Mevcut iktidarın geçmişte, Milli Görüş fikrinden dolayı şu anda her yaptığı icraatı bir kesim din adına uygulandığını düşünüyor. Kapitalist sistemin en büyük özelliği her türlü fikri para için kullanabilmesidir. AKP, 2002-2007 arası kapitalist sistemin Türkiye'de uygulayıcılığını yapmıştır. [Çıkardıkları kanunlar nazarında] 2007'den sonra nakdi yardımlar ve çıkarmış oldukları kanunlara baktığınız zaman sosyalist sistemin emarelerini görmek mümkündür. Benim anladığım, bu hükümetin İslami bir gelenekten geldiği halde, çıkarttığı kanunlar ve uygulamaları kapitalizm ve sosyalizm arasında gidip gelen, kendisi ile çelişirken kırmadan dökmeden iktidarda kalmanın yöntemini bulmaya çalışma çabasıdır.
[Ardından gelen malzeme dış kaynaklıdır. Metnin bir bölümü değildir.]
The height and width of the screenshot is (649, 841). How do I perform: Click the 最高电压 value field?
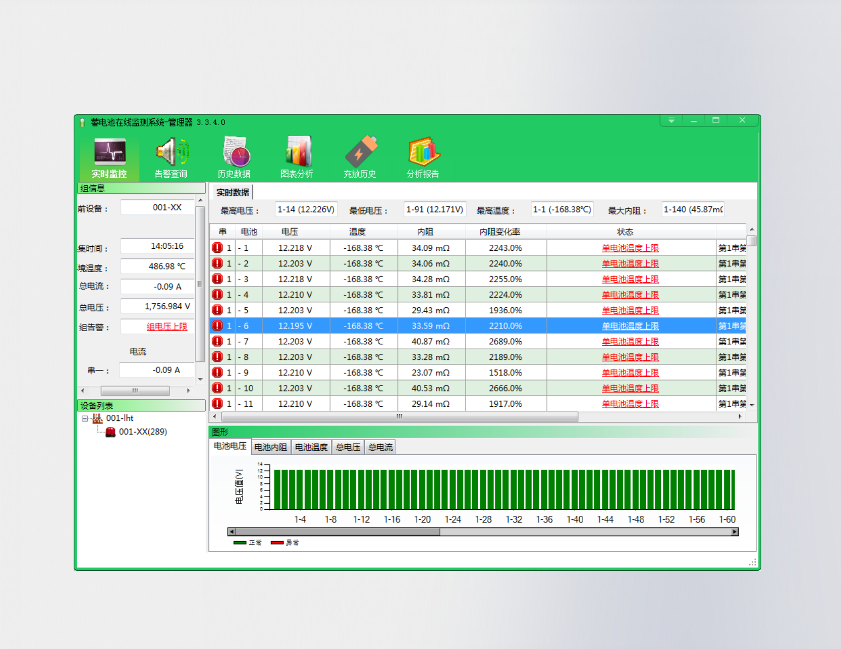coord(306,209)
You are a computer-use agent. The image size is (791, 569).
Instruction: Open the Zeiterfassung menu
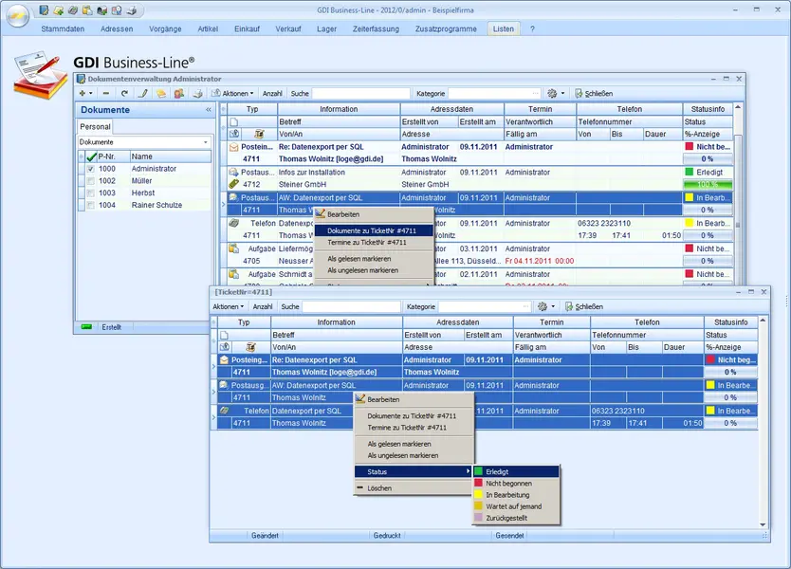coord(376,29)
Bu iktidara güvenen insanların sosyalist ve kapitalist sistemi tam olarak bilemedikleri en yakın adres olarak da Milli Görüşü referans almalarıdır.Hükümet uluslararası arenada mevcut sistem de kapitalist rejimi uygularken [toprak satışları, kurumların özelleştirilmesi, şirketlerin yabancı sermayenin eline geçmesi v.s] diğer taraftan ülke siyasetinde vatandaşın ihtiyaçlarını kurumlardan sağlaması [nakdi yardımlar: evleneceklere, öğrencilere, doğudaki vatandaşa, ölüm yardımları, doğum yardımları, 3 çocuktan fazla ailelere yardımlar, hasta yardımları v.s] sosyalist sistemi uygularken aslında kapitalizm ve sosyalizm arasında nasıl gidip geldiğini de gözler önüne sermektedir.Okullarda öğrencilere süt dağıtılması sosyal devlete örnektir. Ancak, bu ihaleyi kendi müteahhitlerine vermesi de kapitalist sisteme desteğidir. Türkiye'de ki özelleştirme sistemi devlet süt üretir mi, inek besler mi gibi söylemlerle Özal'dan bu zaman kadar bizlerin beynine nakşedildi. Be kardeşim, milletin sağlığı ve menfaati söz konusu ise devlet inek de besler süt de üretir. AOÇ özelleştirilmemiş olsa idi o sütler kapitalist sisteme değil yine milletin olan öz sermayesinden yine millete dönerdi.Biraz araştırılırsa aslında, hükümetin vatandaşı ile sistem olarak tezat düştüğünü görmek zor değildir. Milli Görüş'ün temelinde İran Sosyalizmi olduğu hepimizin malumudur. İnsanı temel alan [din, dil, kültür] hizmet noktasında kapitalizmi ya da uluslararası kriterleri değil memleket olmasıdır.

İnsan üzerine kurulu olmayan her sistem bir gün yıkılacaktır.